I think even using a general practice lawyer is definitely a better route than one of those generic/online forms. They can really tailor it to your specific needs.

As to the steps, I'll let someone who's actually done it outline those.

Bartholomew Roberts
August 27, 2013, 06:03 PM
Have you read this thread in the NFA forums yet?

http://www.thehighroad.org/showthread.php?t=719848

As far as what needs to be done just:

1. Form and fund your trust according to state law
2. Find the NFA item you want to buy
3. Buy it as trustee for the trust
4. Fill out paperwork (Form 5320.4 or Form 5320.1) and attach $200 check
5. Wait the rest of your natural life for ATF to get around to checking it

Praxidike
August 27, 2013, 09:43 PM
Thanks "Outlaw Man" and "Bartholomew Roberts" for the advice and info.
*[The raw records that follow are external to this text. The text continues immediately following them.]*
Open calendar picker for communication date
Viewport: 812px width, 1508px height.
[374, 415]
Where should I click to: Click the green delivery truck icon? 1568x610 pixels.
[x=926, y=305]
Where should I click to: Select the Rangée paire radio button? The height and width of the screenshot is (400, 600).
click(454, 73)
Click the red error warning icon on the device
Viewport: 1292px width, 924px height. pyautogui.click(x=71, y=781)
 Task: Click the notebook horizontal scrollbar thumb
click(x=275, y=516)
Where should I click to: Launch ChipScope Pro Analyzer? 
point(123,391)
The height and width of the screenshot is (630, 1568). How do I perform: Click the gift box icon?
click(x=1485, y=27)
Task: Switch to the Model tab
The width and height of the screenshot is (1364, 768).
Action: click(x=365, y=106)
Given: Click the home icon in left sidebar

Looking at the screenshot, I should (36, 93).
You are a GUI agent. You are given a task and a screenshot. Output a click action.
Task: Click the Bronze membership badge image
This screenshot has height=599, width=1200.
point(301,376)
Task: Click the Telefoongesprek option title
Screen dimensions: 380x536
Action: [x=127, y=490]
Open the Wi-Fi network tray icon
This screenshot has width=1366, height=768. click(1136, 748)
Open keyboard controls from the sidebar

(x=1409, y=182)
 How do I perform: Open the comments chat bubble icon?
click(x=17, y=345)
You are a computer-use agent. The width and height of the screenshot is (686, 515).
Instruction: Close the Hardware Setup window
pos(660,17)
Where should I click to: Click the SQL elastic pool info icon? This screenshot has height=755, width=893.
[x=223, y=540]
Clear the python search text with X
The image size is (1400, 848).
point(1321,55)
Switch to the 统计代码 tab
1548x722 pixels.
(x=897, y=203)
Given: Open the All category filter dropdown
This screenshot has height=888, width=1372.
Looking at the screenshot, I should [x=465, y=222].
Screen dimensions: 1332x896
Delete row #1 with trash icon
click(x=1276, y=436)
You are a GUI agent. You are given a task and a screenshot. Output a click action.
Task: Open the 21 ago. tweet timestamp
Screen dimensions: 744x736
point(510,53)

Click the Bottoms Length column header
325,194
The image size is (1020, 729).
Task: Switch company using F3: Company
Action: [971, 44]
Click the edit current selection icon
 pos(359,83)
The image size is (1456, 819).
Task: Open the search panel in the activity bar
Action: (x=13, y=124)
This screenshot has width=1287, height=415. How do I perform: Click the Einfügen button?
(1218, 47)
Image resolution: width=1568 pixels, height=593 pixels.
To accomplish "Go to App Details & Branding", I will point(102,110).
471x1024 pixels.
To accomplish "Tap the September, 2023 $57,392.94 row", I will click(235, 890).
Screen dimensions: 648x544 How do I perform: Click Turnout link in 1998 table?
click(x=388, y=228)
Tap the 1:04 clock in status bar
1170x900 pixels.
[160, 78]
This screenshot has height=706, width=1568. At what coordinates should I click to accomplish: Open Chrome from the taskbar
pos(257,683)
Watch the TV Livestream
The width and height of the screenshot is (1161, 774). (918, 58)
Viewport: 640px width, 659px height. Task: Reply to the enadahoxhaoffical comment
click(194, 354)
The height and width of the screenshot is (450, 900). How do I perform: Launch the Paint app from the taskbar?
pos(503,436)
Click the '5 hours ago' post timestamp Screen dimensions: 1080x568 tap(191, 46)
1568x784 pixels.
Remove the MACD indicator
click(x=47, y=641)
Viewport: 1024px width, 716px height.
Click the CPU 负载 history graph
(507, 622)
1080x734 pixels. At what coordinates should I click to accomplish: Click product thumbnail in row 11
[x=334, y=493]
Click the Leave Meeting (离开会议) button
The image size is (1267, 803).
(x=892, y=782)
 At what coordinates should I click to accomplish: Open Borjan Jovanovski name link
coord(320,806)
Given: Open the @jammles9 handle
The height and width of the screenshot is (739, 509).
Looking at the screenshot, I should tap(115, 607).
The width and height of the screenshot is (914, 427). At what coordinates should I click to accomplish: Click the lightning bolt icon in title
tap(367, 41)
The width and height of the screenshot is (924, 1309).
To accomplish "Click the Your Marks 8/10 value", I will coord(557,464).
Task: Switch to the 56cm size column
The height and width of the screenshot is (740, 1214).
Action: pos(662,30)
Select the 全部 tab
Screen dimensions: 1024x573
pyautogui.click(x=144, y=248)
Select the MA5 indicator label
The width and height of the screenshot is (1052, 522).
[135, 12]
No Bartholomew, I never noticed the NFA forums, but thanks for point that out to me.

medalguy
August 29, 2013, 12:23 AM
Find an attorney well versed in NFA regulations. There are a lot of special things that really should be included in an NFA trust that a non-knowledgable attorney might miss. Then do just as Bartholomew Roberts suggested.

351 WINCHESTER
August 29, 2013, 10:32 PM
If I want to leave all my guns to my kids can I just will them to them?